難しい文章でした。久しぶりに哲學論文を讀んだ感じです。でも、昨日讀んだ渡邊一夫論文と同じく身につまされました。未來を豫言してゐるわけではありませんが、今日のぼくたちの置かれてゐる状況に語りかけてゐると言つてもよいくらゐのリアリティを感じました。 

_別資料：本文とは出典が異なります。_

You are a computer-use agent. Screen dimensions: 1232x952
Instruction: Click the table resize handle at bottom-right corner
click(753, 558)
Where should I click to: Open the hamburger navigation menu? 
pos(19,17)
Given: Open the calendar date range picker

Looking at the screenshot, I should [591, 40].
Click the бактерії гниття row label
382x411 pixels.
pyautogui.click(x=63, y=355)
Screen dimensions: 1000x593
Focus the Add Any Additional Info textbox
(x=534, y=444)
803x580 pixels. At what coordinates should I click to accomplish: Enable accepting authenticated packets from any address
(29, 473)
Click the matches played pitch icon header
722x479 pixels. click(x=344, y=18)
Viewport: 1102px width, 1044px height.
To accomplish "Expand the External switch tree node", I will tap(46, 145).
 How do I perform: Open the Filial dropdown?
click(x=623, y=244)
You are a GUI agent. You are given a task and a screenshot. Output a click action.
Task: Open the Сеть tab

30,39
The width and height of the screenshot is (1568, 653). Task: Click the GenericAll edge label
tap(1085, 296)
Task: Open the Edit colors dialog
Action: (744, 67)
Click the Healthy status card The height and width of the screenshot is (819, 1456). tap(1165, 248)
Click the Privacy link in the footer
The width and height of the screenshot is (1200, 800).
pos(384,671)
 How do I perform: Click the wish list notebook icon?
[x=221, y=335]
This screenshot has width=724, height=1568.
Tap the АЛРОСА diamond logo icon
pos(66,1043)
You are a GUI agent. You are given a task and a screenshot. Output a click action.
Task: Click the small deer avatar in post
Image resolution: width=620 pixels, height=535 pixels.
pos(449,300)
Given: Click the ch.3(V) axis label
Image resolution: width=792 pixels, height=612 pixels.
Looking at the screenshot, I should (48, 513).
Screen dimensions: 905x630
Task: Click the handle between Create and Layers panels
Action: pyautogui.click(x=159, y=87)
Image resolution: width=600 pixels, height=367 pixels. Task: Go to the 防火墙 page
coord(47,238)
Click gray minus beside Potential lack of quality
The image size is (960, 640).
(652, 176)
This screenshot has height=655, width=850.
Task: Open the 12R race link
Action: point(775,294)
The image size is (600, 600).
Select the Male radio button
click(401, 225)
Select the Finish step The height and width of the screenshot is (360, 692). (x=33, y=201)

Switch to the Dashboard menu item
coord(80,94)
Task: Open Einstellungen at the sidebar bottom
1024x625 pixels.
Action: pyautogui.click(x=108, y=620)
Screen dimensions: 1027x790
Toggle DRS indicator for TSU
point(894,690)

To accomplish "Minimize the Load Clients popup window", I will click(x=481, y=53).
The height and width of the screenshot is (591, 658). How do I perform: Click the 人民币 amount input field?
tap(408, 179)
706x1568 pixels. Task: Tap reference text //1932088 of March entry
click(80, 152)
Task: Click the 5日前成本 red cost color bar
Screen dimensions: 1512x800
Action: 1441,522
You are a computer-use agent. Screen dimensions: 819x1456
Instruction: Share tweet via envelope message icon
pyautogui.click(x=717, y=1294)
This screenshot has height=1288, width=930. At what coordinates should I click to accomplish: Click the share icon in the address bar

まづ、渡邊一夫先生が、トーマス・マンの文章を譯すにいたつた敬意を寫しておきませう。

 

「私が平素抱いて居りました人生の考え方や思想の持ち方などを、マンの文章の一行一句が鮮明に表示していてくれたからでもあります。読書の欣びを、最も尖鋭な最も強烈な形で感じさせたこのマンの小冊子は、日支事変頃から、激動期における私の 『枕頭の書』 となり、次いで、『雑嚢の書』 となり、遂に思いあまった私に翻訳されることになってしまったわけであります」。

 

マンは、一例だけあげれば、「この世のなかでは、一切の重大犯罪は、細やかな心遣いなどを踏み躙って 『行動』 に出る利得というものの名に於いて行われる」、なんて言つてゐます。

 

あるいは、「トーマス・マンの最近の文章を読んで」と題する、アンドレ・ジードの「証言」のなかでは、「最惡の危険は、現代に於いて、理性が何処へ行っても愚弄されて居り、生活の名によって理性を否定する人のほうが、理性に從う人間よりも聡明に見える傾向があるということである」。と言つてゐるところなんて、どうでせう、今の日本の社會・政治状況と酷似してゐると思ひませんか。このやうに、何が大事なことであり、譲れないのかを、各自がしつかりと心にとどめておかなければ、ぼくたちはわけのわからない波にさらはれるだけでせう。 

 

今日の寫眞・・トーマス・マン+渡邊一夫著『五つの証言』(中公文庫) 

慈惠醫大病院の入院病棟。もう、ここに何回お世話になつたことだらう! でも、東京タワーがよく見えて素晴しかつた。